Nilai L50% untuk empat jenis ikan lainnya, yaitu baronang lingkis, kerong- kerong, lencam, dan baronang adalah lebih rendah dari Lmat (Tabel 17). Hal ini merupakan indikasi kuat bahwa semua jenis ikan ini tertangkap experimental sero dalam keadaan masih muda (juvenile) sehingga dapat disimpulkan bahwa sero ini tidak cocok bagi keempat jenis ikan tersebut. Ukuran ikan baronang lingkis yang didapatkan di perairan pantai Pitumpanua tidak berbeda dengan yang ditangkap di perairan Kecamatan Bua, Kabupaten Luwu, yaitu antara 6,2-17,0 cm (Jalil et al. 2003).
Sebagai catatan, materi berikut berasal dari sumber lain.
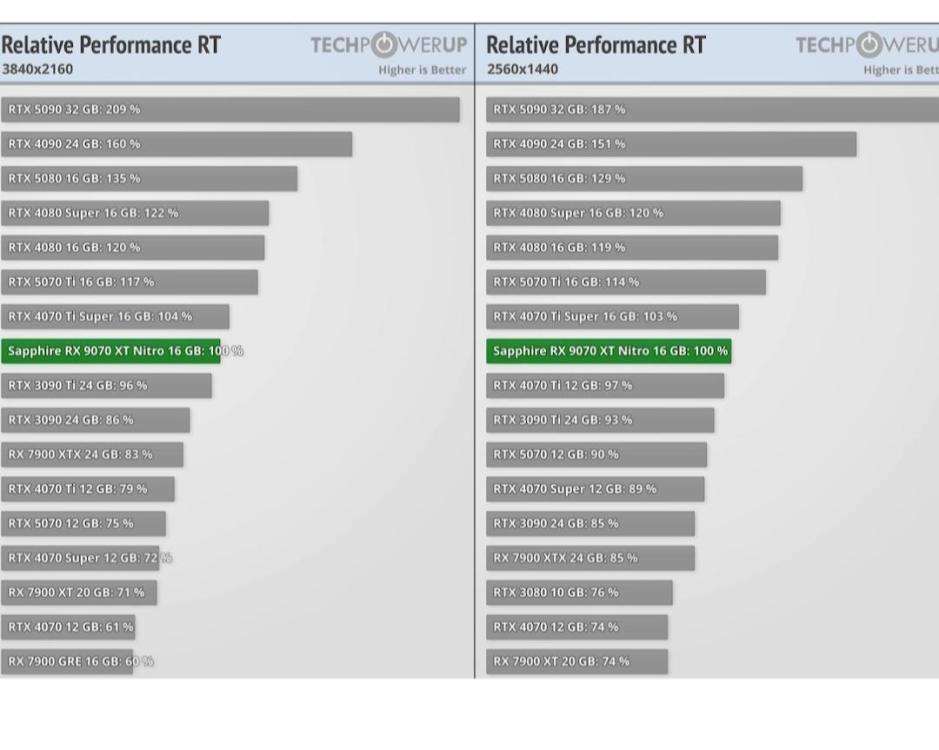Click the 3840x2160 Relative Performance RT title
Screen dimensions: 939x750
tap(111, 45)
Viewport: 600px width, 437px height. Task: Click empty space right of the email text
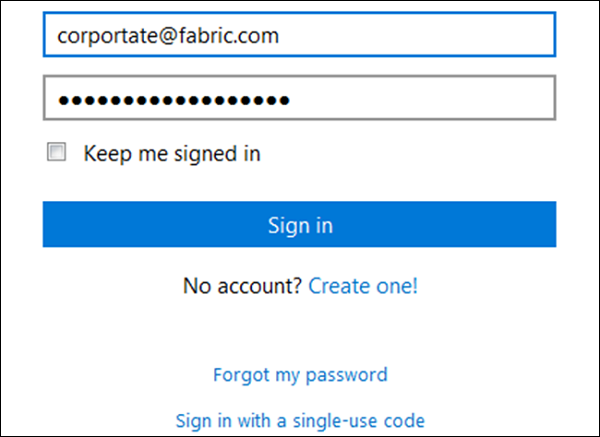point(420,36)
Kesamaan ini kemungkinan disebabkan oleh kesamaan kondisi ekologi perairan pantai Pitumpanua dan perairan Kecamatan Bua, keduanya saling berdekatan di Teluk Bone.

Perbedaan nilai L50% setiap habitat tidak menunjukkan perbedaan yang terlalu tinggi (Tabel 17). Hal ini kemungkinan disebabkan karena faktor parameter lingkungan perairan dan sumber makanan bagi ikan pada ketiga habitat tersebut hampir sama. Terbukti setelah dibuatkan kurva selektivitas setiap jenis ikan secara keseluruhan (tanpa berdasarkan habitat), nilai L50% pun diperlihatkan

tidak jauh berbeda yang didapatkan di ketiga habitat tersebut (Gambar 23). Hal ini menunjukkan bahwa nilai ukuran kelas panjang ikan yang tertangkap di perairan pantai Pitumpanua Teluk Bone lebih seragam (homogen).
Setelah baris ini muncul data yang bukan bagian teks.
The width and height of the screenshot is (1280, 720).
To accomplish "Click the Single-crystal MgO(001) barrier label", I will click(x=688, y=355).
Penelitian ini memberikan gambaran bahwa rekomendasi tentang spesifikasi alat penangkapan ikan yang ramah lingkungan untuk suatu jenis ikan belum tentu cocok untuk ikan lain, terutama pada perikanan yang memiliki sumber daya yang bersifat multispecies. Berdasarkan nilai L50% dan Lmat, sero dengan bunuhan (crib) bermata jaring 4 cm ini cocok untuk meloloskan ikan pepetek dan barakuda namun tidak cocok untuk ikan-ikan lainnya. Perbaikan bisa dilakukan lagi dengan memperbesar mata jaring sehingga nilai-nilai L50% akan meningkat dan peluang ikan-ikan muda untuk meloloskan diri menjadi semakin tinggi. Pilihan ukuran mata jaring ini akhirnya ditentukan oleh keberpihakan nelayan dalam menentukan karakteristik ikan-ikan yang menjadi sasarannya (target species). Sangat diharapkan para nelayan bersikap menyetujui ide bahwa meloloskan ikan agar tumbuh menjadi lebih besar adalah lebih baik dari menangkap ikan ketika masih berukuran kecil.